Now, in February as I write this, I’m seeing joy around me more, recognising it, holding and savouring it. Ann Sexton writes about joy in the ordinary objects and moments of her day. In ‘Welcome Morning’ she begins:

There is joy
in all:
in the hair I brush each morning,
in the Cannon towel, newly washed,
that I rub my body with each morning,
in the chapel of eggs I cook
each morning,
in the outcry from the kettle
that heats my coffee
each morning,
in the spoon and the chair
that cry "hello there, Anne"
each morning,
in the godhead of the table that I set
my silver, plate, cup upon
each morning.

Indeed this is where joy is best found: in the everyday and common moments of our lives. If we’re paying attention – really paying attention – joy can be uncovered in the smallest of moments. While I am seeing more joy in many places, I’ve been especially mindful of it on the daily walks to and from school that I do with Claire.

Most mornings, Claire and I set out from Isleworth and walk the mile and a half or so to her school, the Vineyard, at the top of Richmond Hill. This in itself is a pleasure. Walking the towpath that stretches beside the River Thames, we get to watch as it changes from week to week, note the birds that are swimming or flying, and, of late, see the sun come up as we walk along. Claire is often chatty in the morning, telling me her what has been happening in school or events of the day before, or what she is excited about in the coming day. Some of our best conversations happen whilst we are walking along. Even on the most gloomy of days, the walk is both satisfying and lovely.
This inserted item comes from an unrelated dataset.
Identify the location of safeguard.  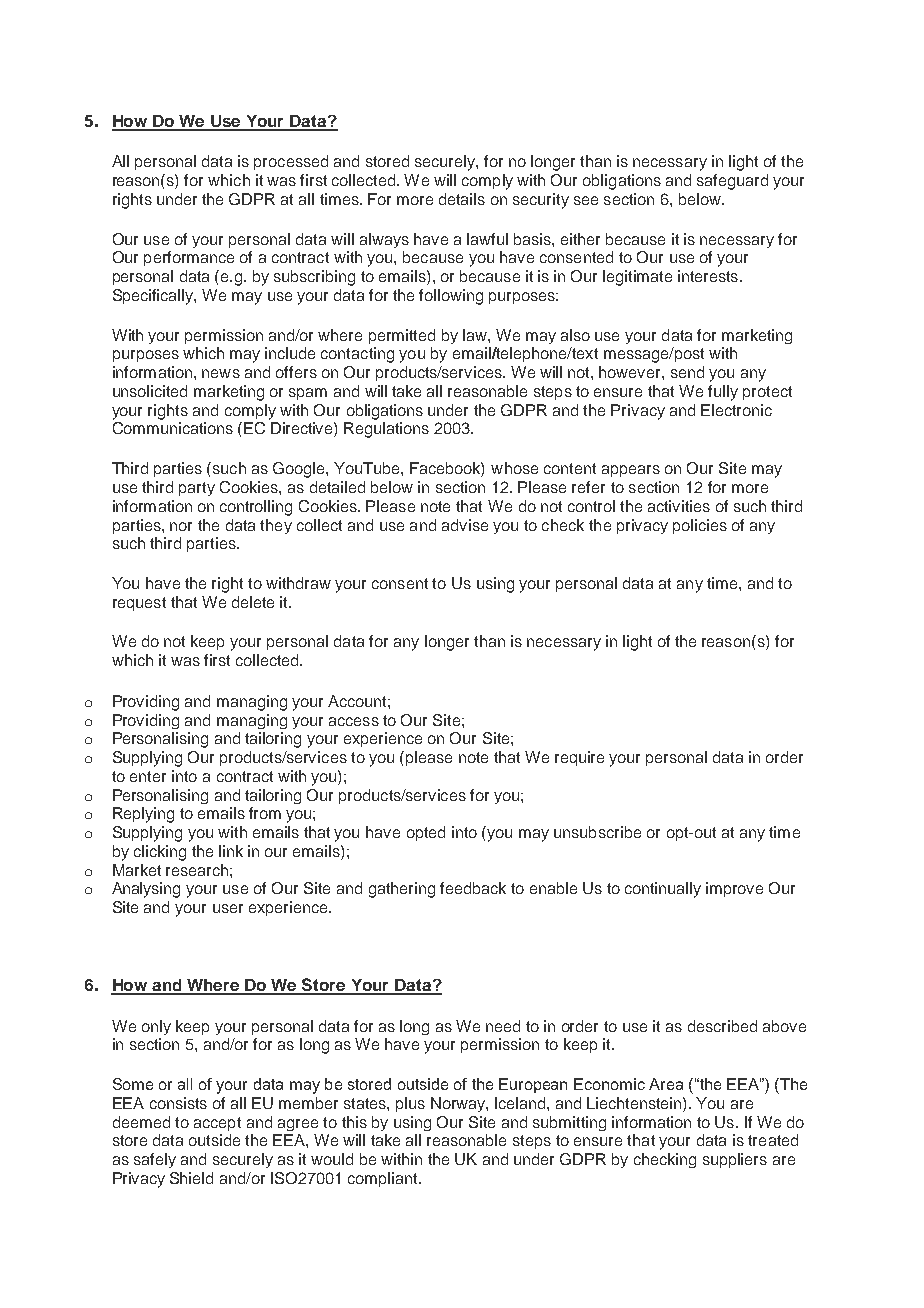
(732, 182).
In the afternoons, I pick her up from school and we walk down the hill to catch a bus home. This is where the joy shows through most clearly. Virtually from the start of our time here in Richmond, Claire has danced down the hill from school. She hops and skips, shifts her body from side to side, kicks her legs out in unusual ways, jumps and leaps. It’s more subtle than it sounds, but it is all in there. I’ve always been bemused by it, but lately, it feels more joy-filled. It took me a bit to get it well sorted, but I finally figured out that part of what Claire does is she watches the pavement we’re walking along. She hops over cracks, sees designs that she can make with her body and feet as we walk along, and is continually responding to the particular place in the world that she is at the moment. She’ll perceive a hopscotch pattern in the paving stones and begin to play: two feet out, hop on one, two feet out. When those pavers are gone, replaced by a different pattern of bricks or smooth asphalt, she’ll end with a flourish of some sort and watch for the next opportunity to dance along.
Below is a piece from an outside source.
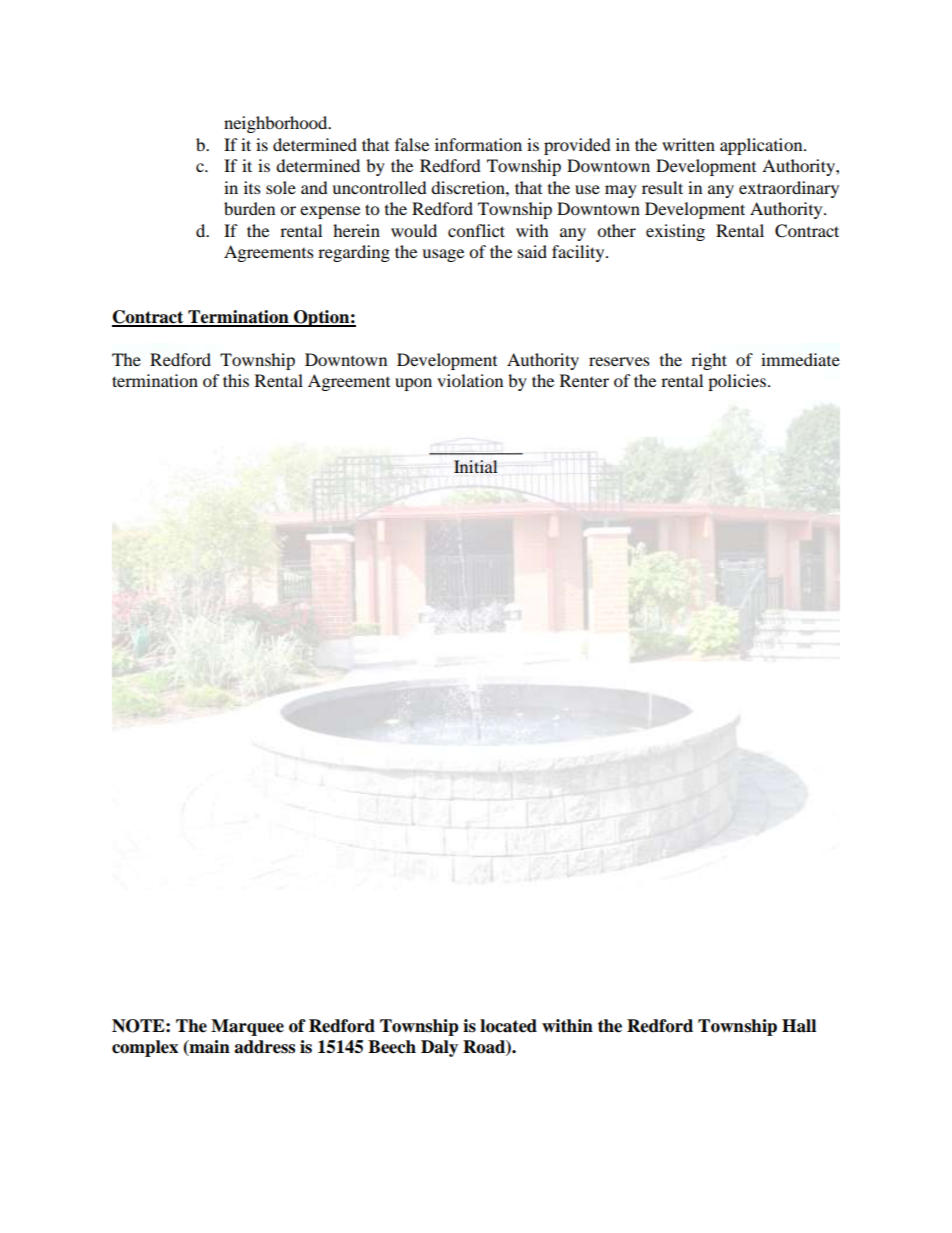 This screenshot has height=1233, width=952. I want to click on Marquee, so click(247, 1027).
This is a joyful way of being in the world, this readiness to dance, to be present to this moment, to what is around us. I haven’t yet worked up the courage to let go and dance with her, though occasionally, I’ll jump or skip a little, maybe do my own hopscotch next to her. But it seems that the encouragement and the reminder is always there with me as we walk along.

‘Remember joy!’ say her feet as she dances over a crack in the pavement. ‘Dance through life!’ says her spirit as she turns and shifts, as she leaps along down the hill.

Joy, I think, is more a habit than simple happenstance. We find it when we are open to it, when we look to the world for its sweetness and pleasure, when we are attuned to the opportunities for delight and renewal. It also comes as a gift. Anne Sexton finishes off her poem:

So while I think of it,
let me paint a thank-you on my palm
for this God, this laughter of the morning,
lest it go unspoken.
The Joy that isn't shared, I've heard,
dies young.

May it be that we all speak of our joys with one another, that it may live within and among.